Vergütung der Vertragsärzte
Vergütung der Vertragsärzte
SGB V §§ 85ff. Die Vergütung der Vertragsärzte erfolgt über die Kassenärztliche Vereinigung, die von den Krankenkassen eine Gesamtvergütung für die in ihrem Bereich anfallenden ärztlichen und zahnärztlichen Leistungen erhält. Aus dieser Gesamtvergütung werden die Vertragsärzte teils durch Pauschalen und teils nach einem komplizierten Punkteverfahren honoriert. Das Punkteverfahren basiert auf einem Einheitlichen Bewertungsmaßstab für die verschiedenen ärztlichen Leistungen. Dabei gelten für Hausärzte und Fachärzte unterschiedliche Kriterien. Der einheitliche Bewertungsmaßstab wird von den Kassenärztlichen Bundesvereinigungen und dem Spitzenverband Bund der Krankenkassen durch Bewertungsausschüsse vereinbart und ist Gegenstand der Bundesmantelverträge. Neben weiteren Änderungen schreibt das GKV-VStG vor, dass im einheitlichen Bewertungsmaßstab jährlich ein bundeseinheitlicher Punktwert in Euro als Orientierungswert zur Vergütung der vertragsärztlichen Leistungen festgelegt wird (SGB V § 87 Abs. 2e - neu -). Dem einzelnen Arzt bzw. einer Praxis werden von der Kassenärztlichen Vereinigung Regelleistungsvolumina zugewiesen, bei deren Überschreitung Preisabstaffelungen erfolgen können. Dies bedeutet, dass Leistungen, die über das Regelleistungsvolumen hinaus erbracht werden, geringer oder überhaupt nicht honoriert werden. In der Realität kann die Budgetierung zu längeren Wartezeiten und, vor allem gegen Ende eines Quartals, zur Rationierung von medizinischen Leistungen führen.

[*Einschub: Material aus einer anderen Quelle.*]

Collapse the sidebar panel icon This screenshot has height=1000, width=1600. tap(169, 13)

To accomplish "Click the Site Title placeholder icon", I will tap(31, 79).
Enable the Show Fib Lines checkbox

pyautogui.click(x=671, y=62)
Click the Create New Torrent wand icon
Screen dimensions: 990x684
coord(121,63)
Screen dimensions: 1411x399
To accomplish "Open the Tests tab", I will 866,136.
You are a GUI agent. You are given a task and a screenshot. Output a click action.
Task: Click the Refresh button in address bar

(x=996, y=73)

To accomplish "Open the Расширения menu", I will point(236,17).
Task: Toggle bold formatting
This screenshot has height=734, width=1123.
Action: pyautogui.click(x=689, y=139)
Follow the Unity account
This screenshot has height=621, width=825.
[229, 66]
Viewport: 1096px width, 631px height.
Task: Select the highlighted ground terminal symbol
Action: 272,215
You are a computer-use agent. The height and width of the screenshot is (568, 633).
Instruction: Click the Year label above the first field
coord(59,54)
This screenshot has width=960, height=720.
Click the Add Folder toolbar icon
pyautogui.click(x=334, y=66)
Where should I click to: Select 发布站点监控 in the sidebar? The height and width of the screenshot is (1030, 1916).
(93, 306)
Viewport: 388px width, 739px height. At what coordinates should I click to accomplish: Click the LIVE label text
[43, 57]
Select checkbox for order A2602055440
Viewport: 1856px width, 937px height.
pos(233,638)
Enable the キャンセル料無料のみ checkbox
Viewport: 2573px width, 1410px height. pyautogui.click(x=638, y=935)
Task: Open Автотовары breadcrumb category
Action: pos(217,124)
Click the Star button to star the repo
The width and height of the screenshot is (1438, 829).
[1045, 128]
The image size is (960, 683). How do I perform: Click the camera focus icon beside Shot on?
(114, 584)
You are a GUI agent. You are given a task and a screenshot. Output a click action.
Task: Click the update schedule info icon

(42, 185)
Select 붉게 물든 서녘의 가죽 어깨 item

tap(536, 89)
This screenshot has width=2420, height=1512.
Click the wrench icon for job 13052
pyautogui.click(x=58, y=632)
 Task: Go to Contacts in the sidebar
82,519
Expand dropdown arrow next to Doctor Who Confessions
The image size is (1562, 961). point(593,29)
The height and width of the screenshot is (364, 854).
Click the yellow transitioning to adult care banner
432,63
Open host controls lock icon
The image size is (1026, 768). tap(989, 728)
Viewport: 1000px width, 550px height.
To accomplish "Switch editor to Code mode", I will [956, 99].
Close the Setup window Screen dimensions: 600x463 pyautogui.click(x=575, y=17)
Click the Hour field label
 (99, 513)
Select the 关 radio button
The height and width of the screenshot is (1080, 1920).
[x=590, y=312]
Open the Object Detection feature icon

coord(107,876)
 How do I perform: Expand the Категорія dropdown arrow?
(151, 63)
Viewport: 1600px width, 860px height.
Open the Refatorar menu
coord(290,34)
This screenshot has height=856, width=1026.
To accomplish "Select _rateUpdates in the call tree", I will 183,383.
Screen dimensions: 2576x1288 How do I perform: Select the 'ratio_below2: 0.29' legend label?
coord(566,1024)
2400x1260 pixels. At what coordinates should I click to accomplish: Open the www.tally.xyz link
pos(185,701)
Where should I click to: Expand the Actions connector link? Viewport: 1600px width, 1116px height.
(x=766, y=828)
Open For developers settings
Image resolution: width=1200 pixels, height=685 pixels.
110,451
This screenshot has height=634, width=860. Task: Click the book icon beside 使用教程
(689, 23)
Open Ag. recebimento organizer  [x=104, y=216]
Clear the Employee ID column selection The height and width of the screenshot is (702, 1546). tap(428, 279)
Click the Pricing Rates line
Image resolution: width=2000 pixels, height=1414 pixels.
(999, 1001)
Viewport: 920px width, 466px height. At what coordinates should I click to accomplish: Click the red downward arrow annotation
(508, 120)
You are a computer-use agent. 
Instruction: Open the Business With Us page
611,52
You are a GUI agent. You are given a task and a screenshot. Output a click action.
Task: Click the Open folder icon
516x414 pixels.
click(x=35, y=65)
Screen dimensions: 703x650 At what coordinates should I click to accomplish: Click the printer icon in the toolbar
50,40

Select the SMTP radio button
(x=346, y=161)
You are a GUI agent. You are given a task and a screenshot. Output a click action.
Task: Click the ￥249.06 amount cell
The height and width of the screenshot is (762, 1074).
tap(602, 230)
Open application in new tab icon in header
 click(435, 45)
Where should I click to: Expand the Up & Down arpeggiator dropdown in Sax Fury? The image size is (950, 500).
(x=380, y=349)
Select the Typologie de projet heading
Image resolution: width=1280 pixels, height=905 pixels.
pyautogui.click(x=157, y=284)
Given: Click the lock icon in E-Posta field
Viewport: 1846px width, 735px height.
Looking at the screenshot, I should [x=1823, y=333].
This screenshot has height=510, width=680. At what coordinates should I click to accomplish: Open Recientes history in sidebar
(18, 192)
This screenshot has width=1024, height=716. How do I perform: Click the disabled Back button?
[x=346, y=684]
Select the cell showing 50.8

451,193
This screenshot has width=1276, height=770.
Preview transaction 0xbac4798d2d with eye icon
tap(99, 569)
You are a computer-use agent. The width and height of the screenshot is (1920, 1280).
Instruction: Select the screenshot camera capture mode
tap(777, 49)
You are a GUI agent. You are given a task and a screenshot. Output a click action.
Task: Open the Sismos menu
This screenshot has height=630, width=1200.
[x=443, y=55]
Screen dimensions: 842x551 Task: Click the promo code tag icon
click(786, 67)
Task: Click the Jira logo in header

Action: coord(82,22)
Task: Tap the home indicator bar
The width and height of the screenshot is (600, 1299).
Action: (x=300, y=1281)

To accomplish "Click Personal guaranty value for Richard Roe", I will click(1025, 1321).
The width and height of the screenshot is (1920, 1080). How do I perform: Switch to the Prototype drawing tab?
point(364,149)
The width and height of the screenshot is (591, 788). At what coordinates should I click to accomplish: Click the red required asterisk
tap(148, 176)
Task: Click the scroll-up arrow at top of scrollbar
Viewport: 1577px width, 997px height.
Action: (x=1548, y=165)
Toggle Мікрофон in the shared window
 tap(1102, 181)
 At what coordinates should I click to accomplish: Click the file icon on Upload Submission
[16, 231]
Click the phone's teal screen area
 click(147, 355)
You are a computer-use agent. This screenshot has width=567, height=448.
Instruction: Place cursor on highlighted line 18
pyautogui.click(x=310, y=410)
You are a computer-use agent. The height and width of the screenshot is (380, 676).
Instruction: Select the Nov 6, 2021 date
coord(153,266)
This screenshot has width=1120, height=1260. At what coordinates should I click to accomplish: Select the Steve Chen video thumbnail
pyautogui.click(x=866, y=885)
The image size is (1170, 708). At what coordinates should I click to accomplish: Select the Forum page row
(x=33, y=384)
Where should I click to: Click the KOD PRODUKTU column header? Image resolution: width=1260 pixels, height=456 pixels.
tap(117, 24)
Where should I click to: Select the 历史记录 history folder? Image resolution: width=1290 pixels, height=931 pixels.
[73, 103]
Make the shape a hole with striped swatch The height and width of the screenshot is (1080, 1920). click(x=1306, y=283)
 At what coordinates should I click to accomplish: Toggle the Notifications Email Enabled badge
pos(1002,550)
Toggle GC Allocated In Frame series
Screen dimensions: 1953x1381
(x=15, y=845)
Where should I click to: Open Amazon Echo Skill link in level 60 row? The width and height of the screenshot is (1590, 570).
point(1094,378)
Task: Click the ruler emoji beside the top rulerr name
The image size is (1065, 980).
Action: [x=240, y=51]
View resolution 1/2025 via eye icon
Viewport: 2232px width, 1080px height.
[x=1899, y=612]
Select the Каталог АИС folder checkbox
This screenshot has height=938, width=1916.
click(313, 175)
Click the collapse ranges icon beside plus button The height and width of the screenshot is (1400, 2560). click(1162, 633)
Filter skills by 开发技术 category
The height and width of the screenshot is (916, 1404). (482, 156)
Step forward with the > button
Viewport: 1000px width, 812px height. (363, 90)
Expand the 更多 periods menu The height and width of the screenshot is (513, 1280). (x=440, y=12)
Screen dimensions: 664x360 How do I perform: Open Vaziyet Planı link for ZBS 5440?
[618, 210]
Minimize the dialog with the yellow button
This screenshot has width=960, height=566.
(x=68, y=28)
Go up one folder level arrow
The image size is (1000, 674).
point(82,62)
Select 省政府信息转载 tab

Durch das GKV-VStG ist neben vielen weiteren Änderungen in den komplizierten Einzelbestimmungen zur Vergütung der Vertragsärzte festgelegt worden, dass in Gebieten, in denen Unterversorgung festgestellt ist, keine Abstaffelungen erfolgen (SGB V § 87b Abs. 3 - neu -). Damit sollen Anreize für die Verbesserung der Versorgung in unterversorgten Bereichen gegeben werden. Weiterhin kann der Bewertungsausschuss Kriterien festlegen, nach denen vor allem in unterversorgten Planungsbereichen für besonders förderungswürdige Leistungen sowie für Leistungen besonders förderungswürdiger Leistungserbringer bestimmte Zuschläge vereinbart werden können (SGB V § 87a Abs. 2 - neu -).
Gesetz zur Verbesserung der Versorgungsstrukturen in der gesetzlichen Krankenversicherung (GKV-Versorgungsstrukturgesetz - GKV-VStG) vom 22. Dezember 2011. BGBl. I, Seite 2983.